Single by Total

from the album Soul Food (soundtrack)
- Released: August 12, 1997
- Genre: R&B; hip-hop soul;
- Length: 4:26
- Label: LaFace; Bad Boy;
- Songwriters: Melissa Elliott; Timothy Mosley;
- Producer: Timbaland

Total singles chronology
| "When Boy Meets Girl" (1996) | "What About Us" (1997) | "What You Want" (1997) |

Missy Elliott singles chronology
| "Up Jumps da Boogie" (1997) | "What About Us" (1997) | "Sock It 2 Me" (1997) |

Timbaland singles chronology
|  | "What About Us" (1997) | "Hot Like Fire" (1997) |

= What About Us (Total song) =

"What About Us" is a song by American R&B group Total, featuring Missy "Misdemeanor" Elliott and Timbaland. Issued on August 12, 1997, by LaFace and Bad Boy as the lead single from the soundtrack Soul Food: Music from the Soul Food Motion Picture. The single reached number 16 on the Billboard Hot 100 and number 4 on Hot R&B/Hip-Hop Songs in the United States, and finished at number 74 on the magazine’s 1997 year-end Hot 100 list. It was certified Gold by the RIAA.

==Music video==

The official music video for the song was directed by Christopher Erskin.

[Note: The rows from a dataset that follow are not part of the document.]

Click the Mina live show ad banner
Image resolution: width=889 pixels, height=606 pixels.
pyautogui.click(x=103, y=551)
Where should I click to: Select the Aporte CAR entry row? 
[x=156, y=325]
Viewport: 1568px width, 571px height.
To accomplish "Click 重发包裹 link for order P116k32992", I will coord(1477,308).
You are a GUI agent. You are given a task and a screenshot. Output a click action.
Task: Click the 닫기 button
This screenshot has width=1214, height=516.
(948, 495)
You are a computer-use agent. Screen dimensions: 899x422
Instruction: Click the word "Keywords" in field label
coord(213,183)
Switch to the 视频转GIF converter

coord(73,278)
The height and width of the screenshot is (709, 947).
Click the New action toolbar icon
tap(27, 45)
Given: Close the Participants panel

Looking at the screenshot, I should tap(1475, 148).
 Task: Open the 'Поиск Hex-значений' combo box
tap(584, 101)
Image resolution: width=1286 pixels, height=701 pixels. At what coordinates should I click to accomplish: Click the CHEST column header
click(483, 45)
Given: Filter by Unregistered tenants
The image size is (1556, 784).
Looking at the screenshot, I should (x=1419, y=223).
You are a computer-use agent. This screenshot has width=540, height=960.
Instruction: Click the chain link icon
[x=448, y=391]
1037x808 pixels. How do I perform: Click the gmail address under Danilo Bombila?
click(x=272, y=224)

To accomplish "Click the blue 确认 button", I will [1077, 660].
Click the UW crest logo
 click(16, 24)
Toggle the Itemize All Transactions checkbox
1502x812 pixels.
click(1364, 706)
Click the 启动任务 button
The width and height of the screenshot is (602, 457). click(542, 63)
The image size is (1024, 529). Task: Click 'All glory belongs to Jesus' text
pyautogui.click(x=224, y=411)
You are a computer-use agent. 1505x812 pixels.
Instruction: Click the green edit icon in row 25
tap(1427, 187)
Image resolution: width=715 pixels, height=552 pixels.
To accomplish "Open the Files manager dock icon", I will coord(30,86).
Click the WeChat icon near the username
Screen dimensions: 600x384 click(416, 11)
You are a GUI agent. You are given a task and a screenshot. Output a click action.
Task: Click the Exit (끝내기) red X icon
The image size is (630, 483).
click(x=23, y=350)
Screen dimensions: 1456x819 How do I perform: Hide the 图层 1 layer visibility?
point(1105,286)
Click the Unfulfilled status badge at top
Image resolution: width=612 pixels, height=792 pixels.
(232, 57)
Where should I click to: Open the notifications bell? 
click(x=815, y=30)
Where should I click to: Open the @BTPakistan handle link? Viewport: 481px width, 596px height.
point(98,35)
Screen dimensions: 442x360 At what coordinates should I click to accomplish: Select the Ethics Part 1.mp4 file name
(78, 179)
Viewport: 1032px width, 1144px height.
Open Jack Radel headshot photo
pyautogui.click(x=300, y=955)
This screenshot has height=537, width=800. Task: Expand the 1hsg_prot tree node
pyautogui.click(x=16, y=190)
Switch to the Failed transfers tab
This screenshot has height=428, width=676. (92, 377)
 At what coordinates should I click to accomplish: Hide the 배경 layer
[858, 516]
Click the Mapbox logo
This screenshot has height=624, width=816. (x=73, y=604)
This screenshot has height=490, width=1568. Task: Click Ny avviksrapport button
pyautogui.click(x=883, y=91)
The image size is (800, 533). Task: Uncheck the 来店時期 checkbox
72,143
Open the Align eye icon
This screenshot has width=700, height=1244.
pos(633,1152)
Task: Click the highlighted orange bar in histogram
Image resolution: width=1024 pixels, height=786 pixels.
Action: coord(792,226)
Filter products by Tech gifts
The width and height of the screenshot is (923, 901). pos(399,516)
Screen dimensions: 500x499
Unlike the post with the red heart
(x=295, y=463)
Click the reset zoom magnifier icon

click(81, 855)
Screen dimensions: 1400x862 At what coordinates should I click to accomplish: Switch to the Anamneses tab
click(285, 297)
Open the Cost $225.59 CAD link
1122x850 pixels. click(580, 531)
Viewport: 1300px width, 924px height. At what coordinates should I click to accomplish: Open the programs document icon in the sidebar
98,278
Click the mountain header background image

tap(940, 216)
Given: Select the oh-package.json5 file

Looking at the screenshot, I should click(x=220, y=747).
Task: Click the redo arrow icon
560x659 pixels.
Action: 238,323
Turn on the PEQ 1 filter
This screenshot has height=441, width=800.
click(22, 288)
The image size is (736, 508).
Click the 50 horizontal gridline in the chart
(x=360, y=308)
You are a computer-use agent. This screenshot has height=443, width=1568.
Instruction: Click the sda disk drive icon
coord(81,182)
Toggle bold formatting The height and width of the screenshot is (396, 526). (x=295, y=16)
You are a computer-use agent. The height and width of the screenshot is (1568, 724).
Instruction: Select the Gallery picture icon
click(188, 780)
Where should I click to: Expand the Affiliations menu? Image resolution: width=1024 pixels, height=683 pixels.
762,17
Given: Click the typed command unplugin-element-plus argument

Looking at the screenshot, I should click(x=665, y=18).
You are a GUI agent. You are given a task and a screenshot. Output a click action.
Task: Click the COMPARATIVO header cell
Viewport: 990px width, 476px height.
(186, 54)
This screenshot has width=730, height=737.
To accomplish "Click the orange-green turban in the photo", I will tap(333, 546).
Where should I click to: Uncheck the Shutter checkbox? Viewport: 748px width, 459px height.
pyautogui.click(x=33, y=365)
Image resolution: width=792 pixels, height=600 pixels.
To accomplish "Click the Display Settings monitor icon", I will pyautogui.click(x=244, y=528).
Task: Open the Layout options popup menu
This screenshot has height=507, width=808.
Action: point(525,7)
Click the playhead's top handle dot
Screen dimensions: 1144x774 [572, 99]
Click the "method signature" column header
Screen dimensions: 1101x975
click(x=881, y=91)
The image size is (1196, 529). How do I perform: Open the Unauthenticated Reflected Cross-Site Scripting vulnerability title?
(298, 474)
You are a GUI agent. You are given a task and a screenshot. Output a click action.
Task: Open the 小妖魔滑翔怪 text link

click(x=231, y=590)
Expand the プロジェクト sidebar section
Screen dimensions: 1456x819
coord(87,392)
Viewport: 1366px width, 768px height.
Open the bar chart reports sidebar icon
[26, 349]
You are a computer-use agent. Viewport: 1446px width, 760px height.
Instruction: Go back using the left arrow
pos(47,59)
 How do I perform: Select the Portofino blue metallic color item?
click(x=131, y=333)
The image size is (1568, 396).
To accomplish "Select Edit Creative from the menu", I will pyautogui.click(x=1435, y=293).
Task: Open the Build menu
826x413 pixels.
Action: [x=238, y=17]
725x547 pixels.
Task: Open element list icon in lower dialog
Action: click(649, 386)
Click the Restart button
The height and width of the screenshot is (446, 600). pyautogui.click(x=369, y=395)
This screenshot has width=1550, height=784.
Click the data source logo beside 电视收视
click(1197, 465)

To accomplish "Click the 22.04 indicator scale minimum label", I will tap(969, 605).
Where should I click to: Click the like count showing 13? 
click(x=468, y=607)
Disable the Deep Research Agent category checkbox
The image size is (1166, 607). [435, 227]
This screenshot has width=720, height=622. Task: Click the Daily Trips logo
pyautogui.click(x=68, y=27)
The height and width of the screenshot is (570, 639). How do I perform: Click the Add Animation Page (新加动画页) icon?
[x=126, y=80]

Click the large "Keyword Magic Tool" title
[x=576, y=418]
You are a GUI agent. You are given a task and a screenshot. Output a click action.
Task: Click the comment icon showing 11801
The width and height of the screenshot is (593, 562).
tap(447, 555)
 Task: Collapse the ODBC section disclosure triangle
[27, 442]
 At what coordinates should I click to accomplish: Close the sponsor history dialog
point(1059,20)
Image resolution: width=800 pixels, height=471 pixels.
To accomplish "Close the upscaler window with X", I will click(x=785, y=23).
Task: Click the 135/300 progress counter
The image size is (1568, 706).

== Background and release ==
"What About Us" was released as the lead single from Soul Food: Music from the Soul Food Motion Picture, a LaFace Records compilation issued on September 16, 1997. The single itself arrived earlier on August 12, 1997, backed by multiple mixes and instrumentals. Credits on commercial releases and databases attribute writing to Melissa Elliott and Timothy Mosley and production to Timbaland, with additional guitar credited to Darryl Pearson on the single release.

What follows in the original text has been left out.